▶ _ЧТО ТРЕБУЕТСЯ_:
Переведите на английский язык предложение из отрывка о речи ребенка и языке обезьян: «Сет систематически называл все предметы в комнате».

***** ВЫБРАННЫЙ ОТРЫВОК *****

Взрослый: Та та та та там.

Сет: Телефон.

Взрослый: Та та там. Та та та там.

Сет: Вентилятор.

Взрослый: Та та та та та та там.

Сет: Собачка.

Сет систематически называл все предметы в комнате. Конечно, это было манипулированием, производимым в своекорыстных интересах, - он хотел присоединиться к разговору взрослых. Но поразительно то, каким способом он решил это сделать: демонстрируя взрослым все вещи, которые он знает, и может отличить, и знает, как они называются.

А это, как мы видели в предыдущей главе, и составляет самое существенное различие между употреблением языка и употреблением СКЖ. При использовании СКЖ важнее всего манипулирование, а передача информации побочна, если вообще имеет место; при использовании языка передача информации неизбежна - уже сам факт использования языка означает автоматическую передачу фактической информации от одного лица к другому. Конечно, Сет пытался вмешаться в разговор. Однако он заявил об этой потребности не с помощью эгоцентричного требования, как сделала бы обезьяна, а сообщая всем названия вещей - и таким образом демонстрируя, что он знает человеческий язык и, следовательно, имеет право присоединиться к разговору.

Так что же на самом деле могут обезьяны?

Если бы исследователи языка обезьян не отвлекались на шумиху, вызванную громкими утверждениями, и на повышенное внимание со стороны средств массовой информации, они, возможно, быстрее бы осознали всю важность того, что обезьяны делали на самом деле.

Как представляется, большинство или вообще все обезьяны делали, по крайней мере, три вещи, о которых почти не упоминается в литературе, но которые при этом имеют огромное значение для понимания того, как мог возникнуть язык. Я рассмотрю их в порядке возрастания важности.

***** ИСХОДНЫЕ ЗАПИСИ *****

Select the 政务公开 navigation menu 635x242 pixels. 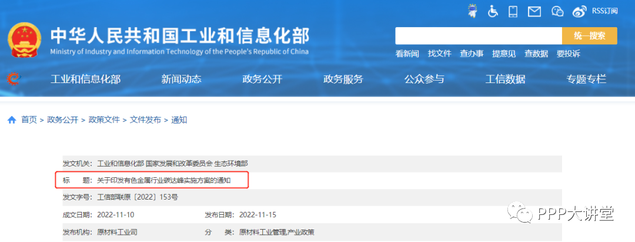click(262, 79)
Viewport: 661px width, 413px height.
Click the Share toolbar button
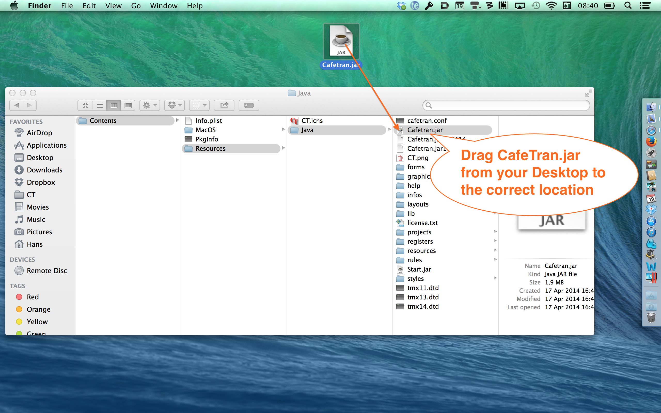click(x=224, y=105)
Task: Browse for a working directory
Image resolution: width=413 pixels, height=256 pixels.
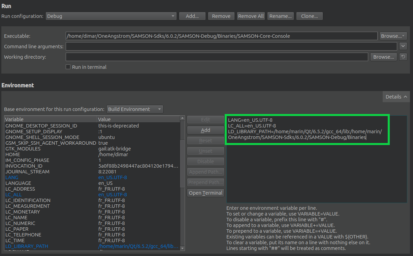Action: click(383, 57)
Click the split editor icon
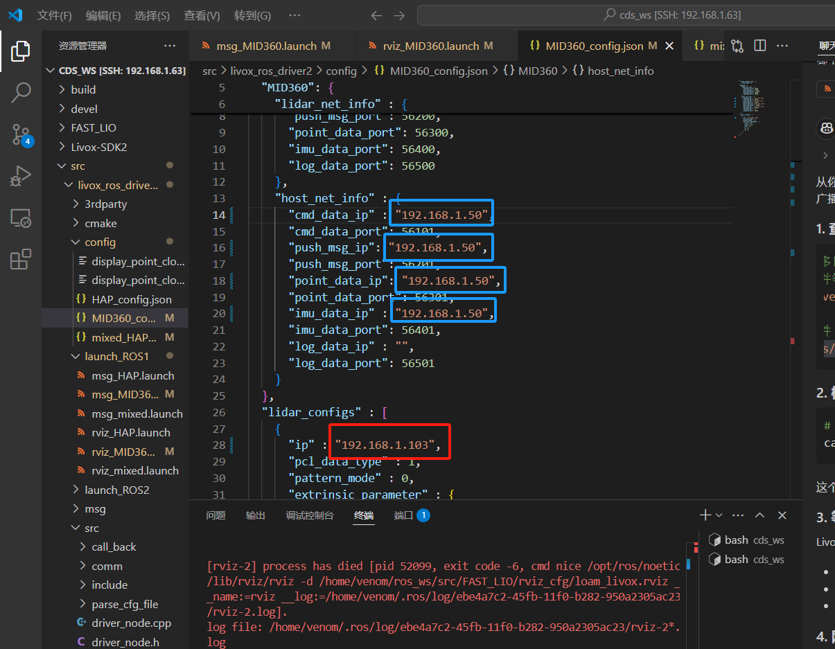 [x=760, y=46]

*****

▶ _РЕЗУЛЬТАТ ЗАДАНИЯ_:
Seth systematically named all the objects in the room.